In recent years, the missional movement in the United States and other Western countries has begun to speak of the need to practice this principle at home as well. If we are going to successfully penetrate the various people-group segments that exist even within our own society, cookie-cutter methods just won’t cut it anymore. It is for this reason that I believe in so-called niche marketing in our evangelistic approach and strategy. As Paul said, we must “become all things to all men so that by all possible means [we] might save some” (1 Corinthians 9:22). We must study and seek to understand other people’s cultural presuppositions. We must give diligent effort to not only proclaim the message of the gospel, but also to seriously listen to others in order to adequately answer the questions they are really asking. We must adapt our methods in many cases not only to different people groups and cultural contexts but also to different individuals within those groups. We must be radically incarnational, striving to be Jesus to them in a direct, personal, one-on-one manner.
At the same time, though, as we work towards truly making disciples of those to whom we proclaim the gospel, we must not neglect the crucial truth of the essential unity of the Body of Christ. We must learn to fellowship, and practice the one anothers of the New Testament with believers of different races, ages, social status, and cultural background. If not, we are in the end practicing a defective Christianity that is different from the message that Jesus and his original disciples taught.
I personally believe this truth has an important application in the way we relate to believers in other groups and denominations as well. I don’t have the direct quote—perhaps one of you can help me find it—but from what I understand, Count Zinzendorf taught that God has distributed a certain portion of his truth to each different denomination, and it is only as each one makes its own unique contribution to the fulfillment of the Great Commission that we will really see the full realization of his purpose on the earth.
I am not saying that doctrine does not matter. We should all be as diligent as possible to obey each and every one of Christ’s commands to us. However, we must at the same time remain humble enough to realize that God hasn’t given any one of us a monopoly on understanding and proper interpretation of the truth. I believe this is something of what Paul had in mind when he said, in Ephesians 3:10–11, “His intent was that now, through the church, the manifold (or multi-faceted, many colored) wisdom of God should be made known to the rulers and authorities in the heavenly realms, according to his eternal purpose which he accomplished in Christ Jesus our Lord.”

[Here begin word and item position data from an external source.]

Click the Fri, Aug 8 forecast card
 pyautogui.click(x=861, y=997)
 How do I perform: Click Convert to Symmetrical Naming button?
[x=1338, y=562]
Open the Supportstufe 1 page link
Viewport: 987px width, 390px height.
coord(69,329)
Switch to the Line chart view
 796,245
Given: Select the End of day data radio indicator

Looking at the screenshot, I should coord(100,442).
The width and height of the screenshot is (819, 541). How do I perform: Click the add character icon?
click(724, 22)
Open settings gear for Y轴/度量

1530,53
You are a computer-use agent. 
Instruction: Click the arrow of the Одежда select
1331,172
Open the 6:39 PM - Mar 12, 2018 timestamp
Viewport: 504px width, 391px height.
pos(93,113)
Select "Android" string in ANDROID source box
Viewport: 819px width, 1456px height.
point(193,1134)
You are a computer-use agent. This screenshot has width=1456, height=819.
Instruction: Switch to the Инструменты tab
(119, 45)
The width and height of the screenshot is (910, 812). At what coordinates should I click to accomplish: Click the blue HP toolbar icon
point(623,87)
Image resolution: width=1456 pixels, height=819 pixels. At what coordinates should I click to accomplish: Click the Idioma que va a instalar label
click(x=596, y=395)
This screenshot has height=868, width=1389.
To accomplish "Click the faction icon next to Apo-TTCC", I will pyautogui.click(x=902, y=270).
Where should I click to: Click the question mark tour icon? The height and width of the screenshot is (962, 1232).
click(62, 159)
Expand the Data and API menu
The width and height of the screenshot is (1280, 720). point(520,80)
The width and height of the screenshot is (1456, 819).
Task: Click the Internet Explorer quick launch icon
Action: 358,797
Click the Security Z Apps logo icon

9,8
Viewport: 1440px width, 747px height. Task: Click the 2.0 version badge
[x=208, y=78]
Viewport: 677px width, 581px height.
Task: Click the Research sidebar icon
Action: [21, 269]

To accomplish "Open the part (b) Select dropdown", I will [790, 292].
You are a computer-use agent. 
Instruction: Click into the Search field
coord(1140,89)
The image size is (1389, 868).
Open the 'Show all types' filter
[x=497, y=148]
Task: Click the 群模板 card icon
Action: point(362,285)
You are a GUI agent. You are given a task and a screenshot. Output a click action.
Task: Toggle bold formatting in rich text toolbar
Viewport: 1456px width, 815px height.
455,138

One day, we will stand before the throne of the Lamb of God as “a great multitude that no one [can] count, from every nation, tribe, people and language” (Revelation 7:9). On that day, the syrup of the gospel will have reached each and every waffle square of the world. We will all be there in all our diversity, with all our idiosyncrasies, but yet marvelously one, all together in a beautifully designed tapestry of grace that God will have masterfully woven down through the corridors of time.